“Krapp’s Last Tape”, Rotunda Theatre, Brighton Fringe

Jeremy Malies in Brighton
★★★★☆
18 May 2026

What is the collective noun for a set of productions of this play? A spool, I suppose. Gary Oldman has done it recently in York, and Stephen Rea (in the same week) did it at the Barbican. Oldman is now reprising his version at the Royal Court.

I always worry about the potassium intake for a long run, but Ross Ericson is only here for a few nights. Doing it from a wheelchair, Harold Pinter famously omitted the bananas. It’s the oldest joke in the world; a man trips on a banana skin. And stage directions ask only for a slip but Ericson in his brown lab coat (less dishevelled than most Krapps) bravely falls prone. That would hurt the actor if it were repeated too many times.

It is Krapp’s sixty-ninth birthday and the setting is “some time in the future”. The ritual on his birthday is that he records his thoughts on a reel-to-reel tape recorder. This year he is also listening to a recording that he made 30 years ago. And that recording, in its turn, has content in which he reflects on having just listened to another tape from 10 years earlier. So we are learning about this alcoholic, failed writer with a stomach complaint at three stages of his life. And Krapp knows that this may well be the last recording.

As I type, the penny has dropped as to why Beckett placed this in the future. He wrote the play in 1960 and was aware conceptually of what a recorder was but had to ask friends in the radio industry for details. If the technology is to be presented as being quite a few decades old, then the play must be futuristic – for the author at least. Beckett knew intuitively that this gadget would serve as a stage metaphor for the struggle over memory and that it was ideal for presenting a dialogue between our past and future selves.

Ericson captures the laborious tottering and vacuous stares described precisely in the stage directions.
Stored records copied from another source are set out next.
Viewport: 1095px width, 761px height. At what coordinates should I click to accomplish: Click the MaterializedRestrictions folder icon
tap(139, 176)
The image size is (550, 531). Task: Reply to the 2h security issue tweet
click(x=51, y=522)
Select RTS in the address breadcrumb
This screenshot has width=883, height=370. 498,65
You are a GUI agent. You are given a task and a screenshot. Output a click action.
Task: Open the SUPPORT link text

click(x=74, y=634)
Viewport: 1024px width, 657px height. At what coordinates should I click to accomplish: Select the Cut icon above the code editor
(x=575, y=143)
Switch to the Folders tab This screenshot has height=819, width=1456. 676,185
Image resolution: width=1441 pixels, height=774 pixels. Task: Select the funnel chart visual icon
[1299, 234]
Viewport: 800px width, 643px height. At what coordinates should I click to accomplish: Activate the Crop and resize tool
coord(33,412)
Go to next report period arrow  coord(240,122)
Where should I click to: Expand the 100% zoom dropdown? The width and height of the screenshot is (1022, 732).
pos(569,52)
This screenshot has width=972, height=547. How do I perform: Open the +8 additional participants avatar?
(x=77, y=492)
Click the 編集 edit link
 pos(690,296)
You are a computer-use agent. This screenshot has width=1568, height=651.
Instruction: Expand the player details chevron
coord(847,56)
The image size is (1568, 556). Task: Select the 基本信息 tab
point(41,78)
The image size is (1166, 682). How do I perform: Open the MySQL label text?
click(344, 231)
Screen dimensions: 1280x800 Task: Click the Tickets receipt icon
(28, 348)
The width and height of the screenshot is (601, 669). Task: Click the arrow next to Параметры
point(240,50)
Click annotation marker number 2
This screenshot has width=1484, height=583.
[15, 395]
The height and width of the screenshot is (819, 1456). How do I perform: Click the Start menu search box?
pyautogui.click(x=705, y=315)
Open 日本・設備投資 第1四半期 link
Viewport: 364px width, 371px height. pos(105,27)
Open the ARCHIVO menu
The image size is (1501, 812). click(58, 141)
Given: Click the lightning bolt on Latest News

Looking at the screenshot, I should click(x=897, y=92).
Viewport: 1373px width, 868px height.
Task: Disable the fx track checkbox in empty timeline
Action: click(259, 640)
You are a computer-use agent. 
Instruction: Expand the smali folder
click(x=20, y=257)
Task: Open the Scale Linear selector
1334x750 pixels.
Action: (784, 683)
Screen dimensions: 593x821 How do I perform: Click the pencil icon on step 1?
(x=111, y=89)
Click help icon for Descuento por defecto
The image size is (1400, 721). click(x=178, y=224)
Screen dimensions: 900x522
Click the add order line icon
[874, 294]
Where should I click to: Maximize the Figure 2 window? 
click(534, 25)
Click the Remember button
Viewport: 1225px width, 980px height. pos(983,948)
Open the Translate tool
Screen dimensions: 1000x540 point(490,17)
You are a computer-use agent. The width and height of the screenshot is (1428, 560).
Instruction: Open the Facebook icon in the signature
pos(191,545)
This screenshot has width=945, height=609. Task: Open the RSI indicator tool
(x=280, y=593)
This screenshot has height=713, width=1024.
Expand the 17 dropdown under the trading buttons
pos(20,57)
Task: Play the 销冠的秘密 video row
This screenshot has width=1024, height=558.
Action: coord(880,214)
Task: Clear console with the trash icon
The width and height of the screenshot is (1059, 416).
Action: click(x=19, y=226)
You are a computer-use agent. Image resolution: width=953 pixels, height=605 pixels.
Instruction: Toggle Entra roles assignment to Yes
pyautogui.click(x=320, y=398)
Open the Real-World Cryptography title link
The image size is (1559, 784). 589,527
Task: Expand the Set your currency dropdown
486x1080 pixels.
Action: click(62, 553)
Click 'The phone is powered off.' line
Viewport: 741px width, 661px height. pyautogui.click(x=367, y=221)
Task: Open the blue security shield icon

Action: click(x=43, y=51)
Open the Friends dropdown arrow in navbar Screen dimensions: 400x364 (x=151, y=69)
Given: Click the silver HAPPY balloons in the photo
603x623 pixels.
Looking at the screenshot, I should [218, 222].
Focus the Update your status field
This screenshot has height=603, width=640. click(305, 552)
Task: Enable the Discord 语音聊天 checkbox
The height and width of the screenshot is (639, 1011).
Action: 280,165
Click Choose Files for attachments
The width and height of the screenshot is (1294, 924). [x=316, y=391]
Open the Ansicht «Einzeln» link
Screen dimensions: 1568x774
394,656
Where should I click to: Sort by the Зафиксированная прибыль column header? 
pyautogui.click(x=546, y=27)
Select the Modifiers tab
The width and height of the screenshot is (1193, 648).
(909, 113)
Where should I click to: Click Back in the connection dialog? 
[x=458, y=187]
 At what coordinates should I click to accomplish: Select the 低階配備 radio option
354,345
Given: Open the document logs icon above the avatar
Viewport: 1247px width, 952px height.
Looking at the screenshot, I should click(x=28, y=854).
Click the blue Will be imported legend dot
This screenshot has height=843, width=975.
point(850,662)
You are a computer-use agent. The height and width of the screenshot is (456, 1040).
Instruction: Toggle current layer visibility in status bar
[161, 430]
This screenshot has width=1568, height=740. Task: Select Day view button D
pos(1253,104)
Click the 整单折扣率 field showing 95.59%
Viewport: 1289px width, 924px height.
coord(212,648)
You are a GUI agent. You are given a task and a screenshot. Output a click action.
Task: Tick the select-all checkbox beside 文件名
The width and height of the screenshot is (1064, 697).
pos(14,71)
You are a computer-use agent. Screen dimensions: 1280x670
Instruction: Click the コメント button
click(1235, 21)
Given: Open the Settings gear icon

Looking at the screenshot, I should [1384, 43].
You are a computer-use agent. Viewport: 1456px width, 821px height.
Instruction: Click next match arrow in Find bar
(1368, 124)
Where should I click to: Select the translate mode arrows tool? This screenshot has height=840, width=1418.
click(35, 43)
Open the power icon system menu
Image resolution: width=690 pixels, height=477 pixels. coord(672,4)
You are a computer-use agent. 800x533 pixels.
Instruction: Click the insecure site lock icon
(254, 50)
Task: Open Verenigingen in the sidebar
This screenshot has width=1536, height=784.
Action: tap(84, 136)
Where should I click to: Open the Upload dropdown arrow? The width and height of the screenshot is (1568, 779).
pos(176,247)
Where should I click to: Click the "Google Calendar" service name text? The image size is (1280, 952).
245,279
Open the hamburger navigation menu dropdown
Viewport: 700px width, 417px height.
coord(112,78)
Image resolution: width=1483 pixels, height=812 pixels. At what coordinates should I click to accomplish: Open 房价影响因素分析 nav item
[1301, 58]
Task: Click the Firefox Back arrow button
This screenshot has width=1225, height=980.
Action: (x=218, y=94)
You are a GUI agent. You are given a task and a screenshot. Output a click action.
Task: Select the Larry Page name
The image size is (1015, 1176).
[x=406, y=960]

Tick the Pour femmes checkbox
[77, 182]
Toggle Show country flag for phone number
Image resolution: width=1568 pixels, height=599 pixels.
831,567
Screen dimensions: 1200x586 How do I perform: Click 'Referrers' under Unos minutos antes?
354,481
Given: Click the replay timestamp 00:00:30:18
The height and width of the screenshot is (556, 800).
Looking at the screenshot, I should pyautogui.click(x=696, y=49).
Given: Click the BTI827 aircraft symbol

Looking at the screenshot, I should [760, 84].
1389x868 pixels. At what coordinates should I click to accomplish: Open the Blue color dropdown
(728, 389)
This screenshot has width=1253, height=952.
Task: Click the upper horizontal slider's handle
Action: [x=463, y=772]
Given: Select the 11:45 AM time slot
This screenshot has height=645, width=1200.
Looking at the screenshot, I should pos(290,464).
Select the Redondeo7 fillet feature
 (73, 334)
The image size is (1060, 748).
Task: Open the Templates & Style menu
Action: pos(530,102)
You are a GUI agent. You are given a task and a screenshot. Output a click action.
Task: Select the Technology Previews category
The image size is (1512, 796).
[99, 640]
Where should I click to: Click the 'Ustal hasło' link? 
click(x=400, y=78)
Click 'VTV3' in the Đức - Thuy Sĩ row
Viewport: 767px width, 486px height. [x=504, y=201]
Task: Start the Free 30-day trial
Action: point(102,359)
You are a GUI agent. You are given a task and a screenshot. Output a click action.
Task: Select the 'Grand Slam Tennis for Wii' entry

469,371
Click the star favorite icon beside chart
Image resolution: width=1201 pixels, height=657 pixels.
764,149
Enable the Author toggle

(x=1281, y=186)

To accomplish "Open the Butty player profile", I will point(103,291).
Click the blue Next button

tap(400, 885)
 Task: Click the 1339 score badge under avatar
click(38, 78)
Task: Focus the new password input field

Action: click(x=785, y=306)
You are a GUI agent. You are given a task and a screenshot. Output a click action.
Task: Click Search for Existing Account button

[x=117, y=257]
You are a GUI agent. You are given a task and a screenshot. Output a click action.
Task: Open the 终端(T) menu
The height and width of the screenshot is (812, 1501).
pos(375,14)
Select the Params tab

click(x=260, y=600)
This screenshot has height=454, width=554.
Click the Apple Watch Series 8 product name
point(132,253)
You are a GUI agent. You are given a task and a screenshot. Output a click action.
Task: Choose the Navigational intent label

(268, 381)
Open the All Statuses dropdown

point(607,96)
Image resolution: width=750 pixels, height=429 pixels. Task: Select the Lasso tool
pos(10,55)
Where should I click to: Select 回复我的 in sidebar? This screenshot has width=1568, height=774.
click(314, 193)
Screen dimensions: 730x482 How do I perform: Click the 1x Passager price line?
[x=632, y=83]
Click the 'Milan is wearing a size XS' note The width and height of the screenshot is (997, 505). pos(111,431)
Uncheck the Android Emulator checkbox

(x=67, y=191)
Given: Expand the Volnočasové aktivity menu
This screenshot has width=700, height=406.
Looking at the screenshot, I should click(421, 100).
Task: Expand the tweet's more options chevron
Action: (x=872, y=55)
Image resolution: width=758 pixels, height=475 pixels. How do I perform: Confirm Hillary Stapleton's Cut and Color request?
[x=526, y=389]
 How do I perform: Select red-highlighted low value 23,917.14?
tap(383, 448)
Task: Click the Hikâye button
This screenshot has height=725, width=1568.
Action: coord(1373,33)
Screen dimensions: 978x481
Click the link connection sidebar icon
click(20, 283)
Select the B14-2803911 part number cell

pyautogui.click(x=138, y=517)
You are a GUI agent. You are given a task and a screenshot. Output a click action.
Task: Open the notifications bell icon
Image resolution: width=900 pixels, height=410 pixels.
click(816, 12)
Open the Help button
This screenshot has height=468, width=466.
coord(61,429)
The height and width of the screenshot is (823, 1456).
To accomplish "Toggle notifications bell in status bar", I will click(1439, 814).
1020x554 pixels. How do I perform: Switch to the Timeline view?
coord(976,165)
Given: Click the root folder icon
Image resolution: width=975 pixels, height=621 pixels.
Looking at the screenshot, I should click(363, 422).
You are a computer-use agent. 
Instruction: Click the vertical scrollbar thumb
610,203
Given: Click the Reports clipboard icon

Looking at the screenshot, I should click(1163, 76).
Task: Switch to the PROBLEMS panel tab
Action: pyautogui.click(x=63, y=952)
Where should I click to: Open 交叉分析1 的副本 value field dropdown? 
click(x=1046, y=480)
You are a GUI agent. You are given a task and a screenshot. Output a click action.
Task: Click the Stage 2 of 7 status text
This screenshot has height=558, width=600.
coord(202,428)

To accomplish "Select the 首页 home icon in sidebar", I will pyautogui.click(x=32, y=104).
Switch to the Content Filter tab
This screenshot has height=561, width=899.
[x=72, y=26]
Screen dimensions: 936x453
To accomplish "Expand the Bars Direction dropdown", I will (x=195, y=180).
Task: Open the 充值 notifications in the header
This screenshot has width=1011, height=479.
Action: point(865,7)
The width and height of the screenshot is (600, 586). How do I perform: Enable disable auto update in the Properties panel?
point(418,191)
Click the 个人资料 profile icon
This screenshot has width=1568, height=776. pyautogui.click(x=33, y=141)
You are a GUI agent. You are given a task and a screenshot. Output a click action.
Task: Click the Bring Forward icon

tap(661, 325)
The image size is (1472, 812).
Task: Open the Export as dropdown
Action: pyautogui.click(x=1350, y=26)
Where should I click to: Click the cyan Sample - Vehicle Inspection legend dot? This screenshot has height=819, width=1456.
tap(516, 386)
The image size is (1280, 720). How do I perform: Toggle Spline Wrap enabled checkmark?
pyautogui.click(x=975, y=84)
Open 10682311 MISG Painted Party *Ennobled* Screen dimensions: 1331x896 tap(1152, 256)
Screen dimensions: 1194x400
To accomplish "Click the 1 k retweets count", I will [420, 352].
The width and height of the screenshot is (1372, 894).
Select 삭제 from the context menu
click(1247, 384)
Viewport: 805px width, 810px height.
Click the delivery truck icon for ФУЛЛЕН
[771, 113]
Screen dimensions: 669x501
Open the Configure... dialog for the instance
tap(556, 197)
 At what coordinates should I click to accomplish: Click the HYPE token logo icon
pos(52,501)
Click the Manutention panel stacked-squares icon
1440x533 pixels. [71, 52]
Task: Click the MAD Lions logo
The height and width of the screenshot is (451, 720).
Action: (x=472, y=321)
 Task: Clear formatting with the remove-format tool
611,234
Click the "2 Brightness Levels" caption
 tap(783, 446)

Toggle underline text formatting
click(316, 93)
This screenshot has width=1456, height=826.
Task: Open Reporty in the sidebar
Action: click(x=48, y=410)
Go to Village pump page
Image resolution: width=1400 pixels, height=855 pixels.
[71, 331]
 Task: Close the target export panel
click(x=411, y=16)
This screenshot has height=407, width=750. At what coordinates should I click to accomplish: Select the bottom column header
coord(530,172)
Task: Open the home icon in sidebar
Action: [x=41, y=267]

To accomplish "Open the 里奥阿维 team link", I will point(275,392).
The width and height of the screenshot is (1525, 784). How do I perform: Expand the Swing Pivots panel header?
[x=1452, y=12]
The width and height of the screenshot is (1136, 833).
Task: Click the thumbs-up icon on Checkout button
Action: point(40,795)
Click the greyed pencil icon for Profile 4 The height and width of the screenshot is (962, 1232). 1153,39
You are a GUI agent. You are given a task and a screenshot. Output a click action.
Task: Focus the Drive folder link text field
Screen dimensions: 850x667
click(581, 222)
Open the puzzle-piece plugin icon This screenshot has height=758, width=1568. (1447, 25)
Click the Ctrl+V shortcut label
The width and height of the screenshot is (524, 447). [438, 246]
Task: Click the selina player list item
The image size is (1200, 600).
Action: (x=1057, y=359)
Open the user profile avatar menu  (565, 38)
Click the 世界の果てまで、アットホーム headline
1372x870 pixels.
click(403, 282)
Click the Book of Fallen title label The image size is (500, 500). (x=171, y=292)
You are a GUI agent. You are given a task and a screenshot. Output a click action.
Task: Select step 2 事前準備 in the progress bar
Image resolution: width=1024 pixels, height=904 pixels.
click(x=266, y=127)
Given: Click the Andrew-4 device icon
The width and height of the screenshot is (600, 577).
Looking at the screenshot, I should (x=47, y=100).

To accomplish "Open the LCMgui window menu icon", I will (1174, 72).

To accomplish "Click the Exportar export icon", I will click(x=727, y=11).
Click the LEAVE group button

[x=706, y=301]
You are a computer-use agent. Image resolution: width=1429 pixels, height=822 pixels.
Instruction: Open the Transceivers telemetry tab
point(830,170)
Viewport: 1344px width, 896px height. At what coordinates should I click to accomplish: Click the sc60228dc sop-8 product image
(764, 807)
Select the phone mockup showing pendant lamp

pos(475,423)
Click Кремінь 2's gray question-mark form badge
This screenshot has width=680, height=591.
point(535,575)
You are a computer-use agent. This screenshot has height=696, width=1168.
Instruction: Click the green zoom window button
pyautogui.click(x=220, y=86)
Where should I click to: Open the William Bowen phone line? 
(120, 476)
Every single gesture as required in the text is calibrated to achieve the accumulated effect that Beckett was after.

Ericson is more stoic than the slew of Krapps that I have seen over 50 years of watching the play. This is an iteration of the character who quite clearly knows that, however much he might love women, he has had his last throw of the dice with them. It is of course all in the text, right down to the number of seconds that should be used up, but Ericson has confidence in his abilities to exploit all the dead air.

And there is also a message for writers here: get a body of work behind you by the age of 39 – intellectually it is the crest of your wave. Saying that, Beckett who was a late developer having had his novels rejected multiple times, wrote this piece in his early fifties. He was already worrying intensely about the ageing process.

Ericson’s poking at the boxes (tins actually) containing the many tapes is so precise that several of them oscillate in front of us and reinforce the chaos of the character’s surroundings. The props are generally excellent though I do wonder whether the small dictionary he consults is big enough to contain the obscure word he is searching for. But you can’t fault the detail; venturing up to the set after the performance I noted that one of the books is indeed the sentimental novel Effi Briest by Theodor Fontane that Beckett asks for.

The recording of our man from 30 years ago is remarkable for the change of timbre. Unless Ericson had the foresight to do what Samuel West has done (he put down the relevant portion as a recording at the age of 39 in 2006 prior to an envisaged production in 2036) then it’s quite a feat and is a vocal equivalent of sleight of hand. West might like to note that 2036 is indeed “some time in the future”.

Despite the intensity with which Ericson manages to summon up the character’s memories of time spent with lovers, he leaves us in no doubt that this is a failed author who has always seen time spent with others as time when he is not writing. He is also, as he reflects on the 30-year-old tape, consumed by self-hatred for having been over-confident about future achievements. His sacrifices have produced nothing and while he is articulate about self-discipline, he has allowed excessive drinking to leave him hamstrung as a creator. Beckett’s skill is illustrated in the fact that the final words from the 39-year-old Krapp on the tape are speculation that his best years may have gone already. We leave him in the present at the end of that recording with blank tape running on. It’s up to us to speculate on the further agonies of the present-day Krapp.

A production by David Westhead (under the direction of Stockard Channing no less) has been reviewed here and will continue to tour globally in 2026. So long as writers have a crushing sense of having underachieved, people judge themselves in any sphere by the hubris of youth, and men remember (even if the view is jaundiced) their girlfriends at railway stations then this play is not going to go out of fashion.